Council Member Tim Hubbard’s newest proposals to put a moratorium on industrial development in Calverton and development of commercial battery energy storage facilities in Riverhead were met with skepticism and opposition from other Town Board members, who did not openly embrace the idea of even calling public hearings on the proposals.
Hubbard, the most senior board member and the Republican candidate for town supervisor this year, brought both moratorium proposals — which would stop the review of certain applications — to the full board at its work session Thursday. Hubbard and town planners, who advised the board to support the moratoriums, said an industrial moratorium in Calverton was necessary to implement new initiatives of the comprehensive plan update, which is ongoing, and a moratorium on battery storage facilities would stop any development of the new use until an investigation by state officials into the cause of fires at battery storage facilities across the state concluded.
“There’s a lot of potential uses up there, a lot of square feet is available. And it’s about 12 million square feet of industrial space that’s available,” Hubbard said, referring to the Calverton hamlet. “And I for one don’t want to see 12 million square feet of industrial space used for development in that area.”
Hubbard proposed a moratorium on industrial development last year after the Planning Board recommended it. The Planning Board, Hubbard and planning department staff said the ongoing comprehensive plan update should study the future of the industrial zoning use districts, which required pausing the review of several large projects in the hamlet, including the 412,000-square-foot industrial park proposed by HK Ventures, a 641,000-square-foot logistics center proposed by Northpoint and a 131-acre industrial subdivision on Middle Country Road by OSTAD Riverhead. The moratorium had a massive wave of support from residents at several Town Board meetings.
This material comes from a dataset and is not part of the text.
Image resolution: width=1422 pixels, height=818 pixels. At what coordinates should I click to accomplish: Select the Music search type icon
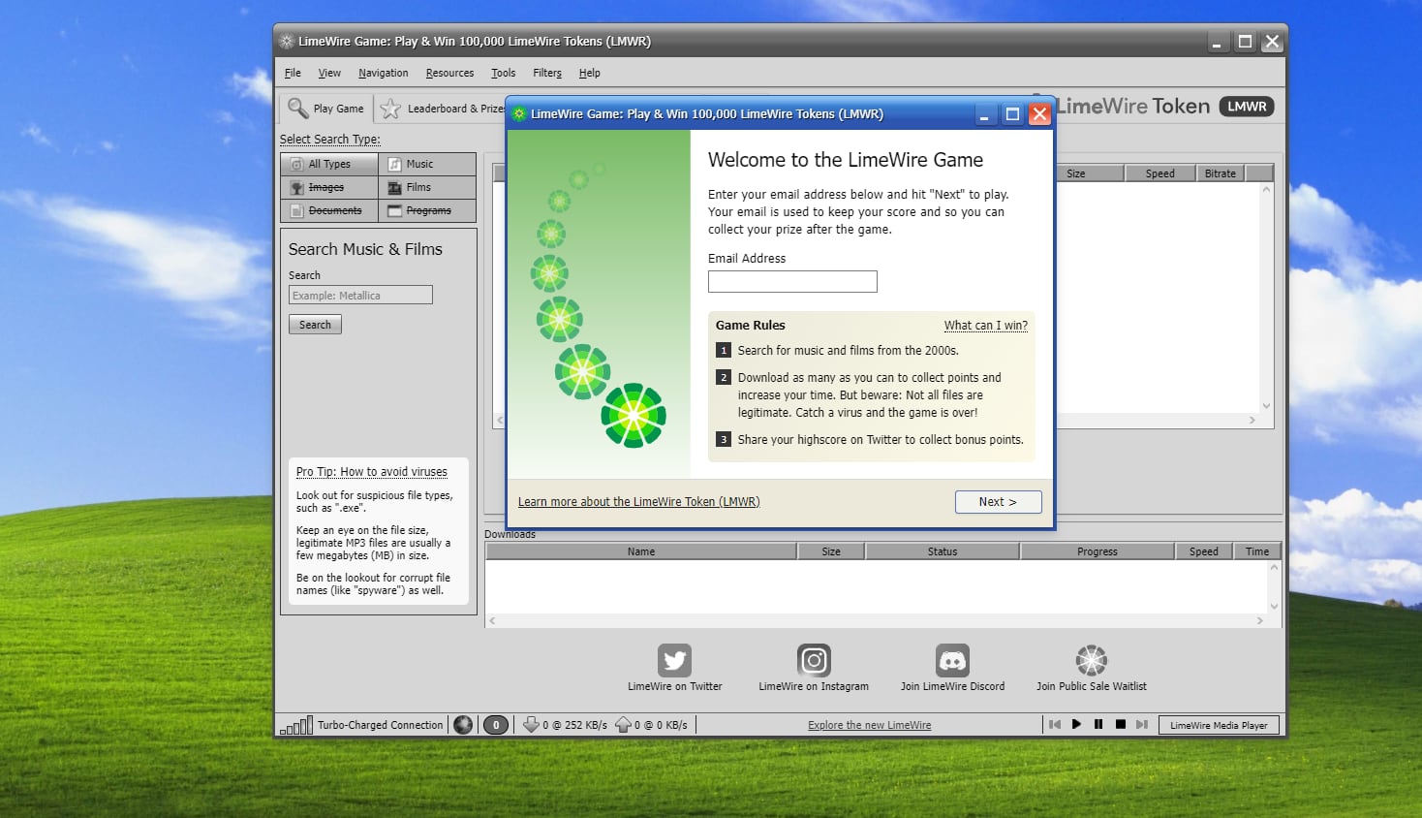tap(395, 163)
A resolution to set the required public hearing on the moratorium was voted down by the Town Board 2-3 in January. Residents and civic groups have continued to ask the board to impose a moratorium, but with no success.
Both of the moratorium proposals discussed Thursday are for six months and include wide exemptions that would allow some industrial projects to continue to be reviewed by the Planning Board — which is something some board members in opposition to a “blanket” moratorium have said they would consider. The Town Board would be given the power to override its own moratorium on battery storage systems.
Still, those apparent concessions by Hubbard — which were not present when he introduced the original moratorium on industrial development — were not enough to win over fellow board members.
“We do not need to be known as the land of moratoriums,” Supervisor Yvette Aguiar said during the discussion.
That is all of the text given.